Some auto suppliers may be next in line to hear whether they will be cut.
GM and Chrysler are downsizing with GM potentially joining Chrysler in bankruptcy and closing plants. Fewer plants and fewer product lines mean they will need fewer parts, and fewer part makers.
The question becomes, what happens on the other side? said Jeff Mengel a partner with consulting group Plante & Moran PLLC with offices in Chicago. Whatever GM and Chrysler are after this, they will be a different kind of company and they're going to have to have a new supply-chain management.
Auburn Hills, Mich.-based Chrysler filed in April for Chapter 11 protection in U.S. Bankruptcy Court in New York, as part of a restructuring that will see a controlling stake sold to Italian automaker Fiat SpA.
GM also may seek Chapter 11 protection, possibly by June 1.
Both companies also are expected to close multiple plants about six are set to shut down by the end of 2010 from Chrysler, and Detroit-based GM is rumored to be closing up to 14 plants.
A bankruptcy judge can authorize automakers to restructure not just debts, but contracts as well, which could be a key to GM and Chrysler paring down their lists of suppliers.

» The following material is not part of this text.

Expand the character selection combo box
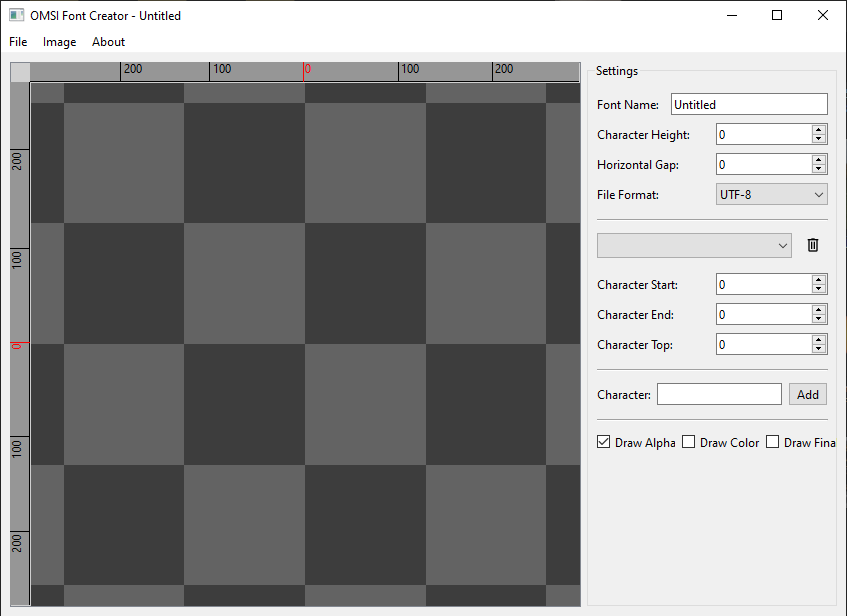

They've done a poor job of trying to consolidate the supply chain so far, Mengel said. The incentive to restructure their supply chain will be in court and the question will be how they end up creating what they'll need when they go back into production mode.

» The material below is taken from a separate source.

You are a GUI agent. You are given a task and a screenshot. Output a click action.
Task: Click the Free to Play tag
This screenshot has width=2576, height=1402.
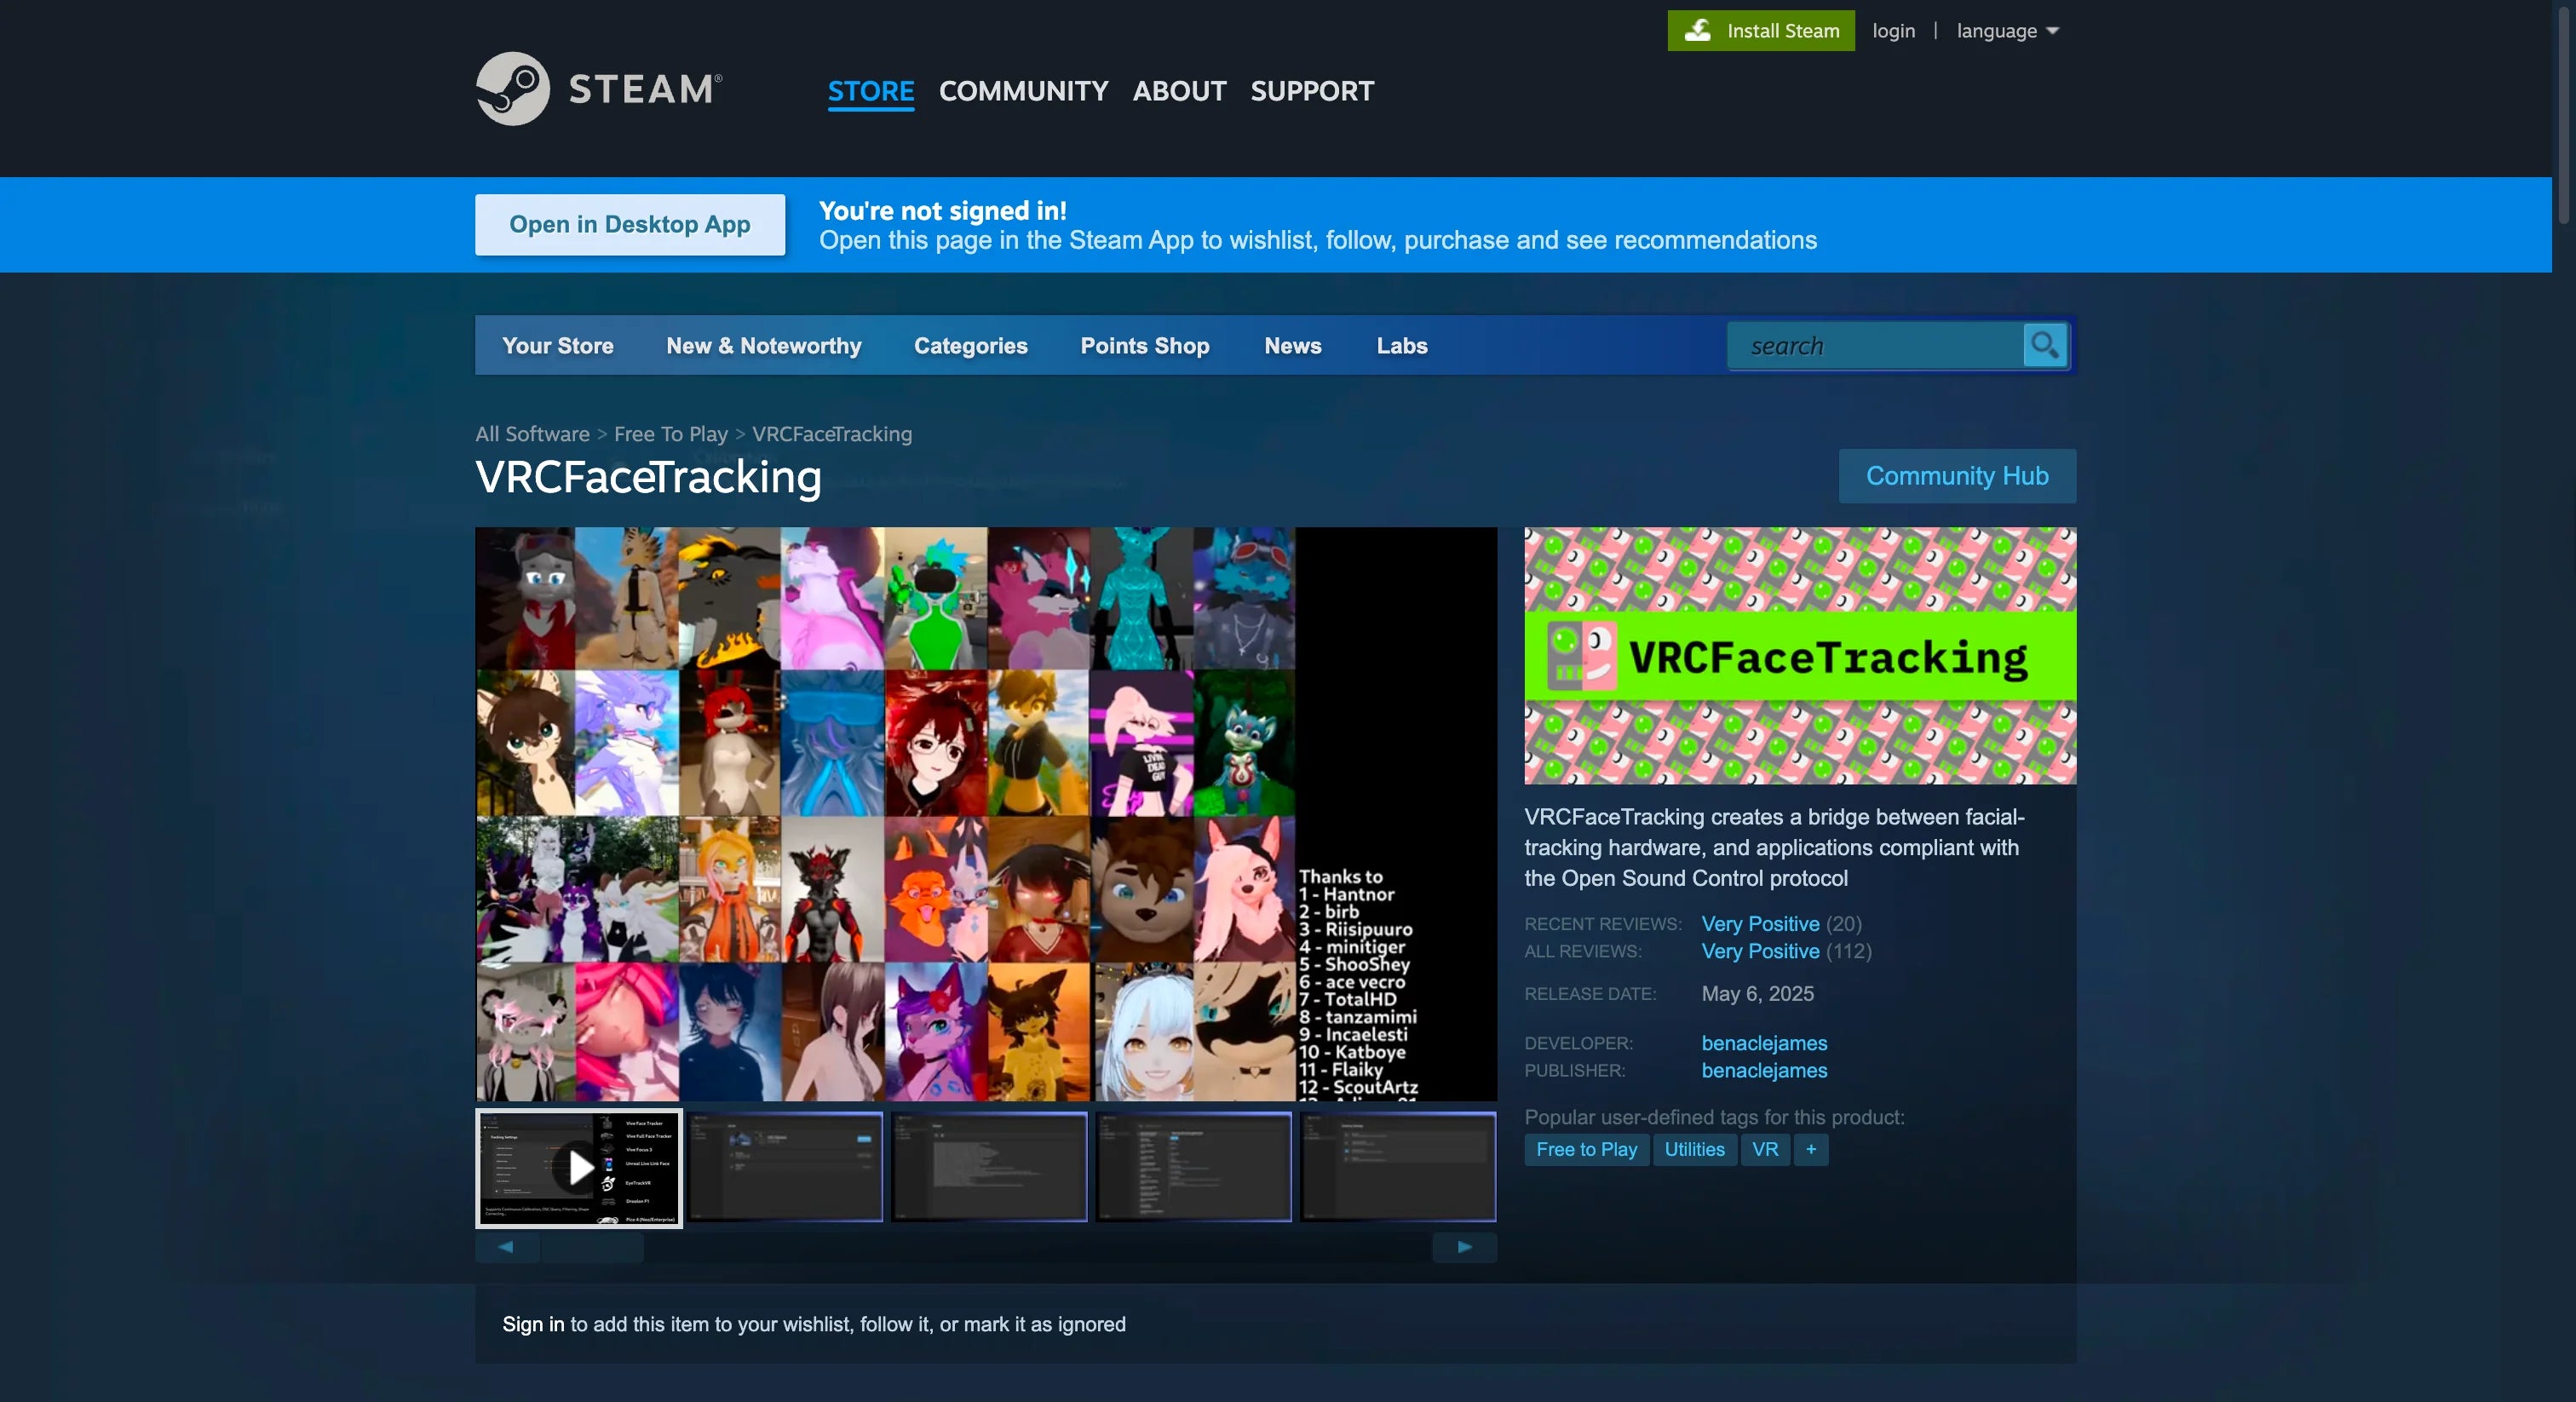click(x=1586, y=1149)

The auto industry is feeling the pinch from slowed production. Chrysler shut down its assembly plants when it entered bankruptcy, while GM slowed production dramatically starting in May.
Ford Motor Co., while in better financial shape and not requiring federal aid, has also slowed its lines because of reduced consumer demand for new cars and trucks.
Even without bankruptcy, those shutdowns are giving automakers a chance to build up their existing stockpile of parts, and make plans to move production from one supplier to another, without worrying about disrupting production.
Mengel said he is hearing of companies that are quoting on new business, but nearly all of that business is based around taking over work from other, troubled, firms.
The companies are already in shutdown mode, and they already have the parts bank, Mengel said. [The automakers] have a greater ability to move molds coming out of shutdown than at anytime in the past.
Firms that are not sure whether their customers consider them a key supplier should do what they can now to build up their relationships and alliances, he said.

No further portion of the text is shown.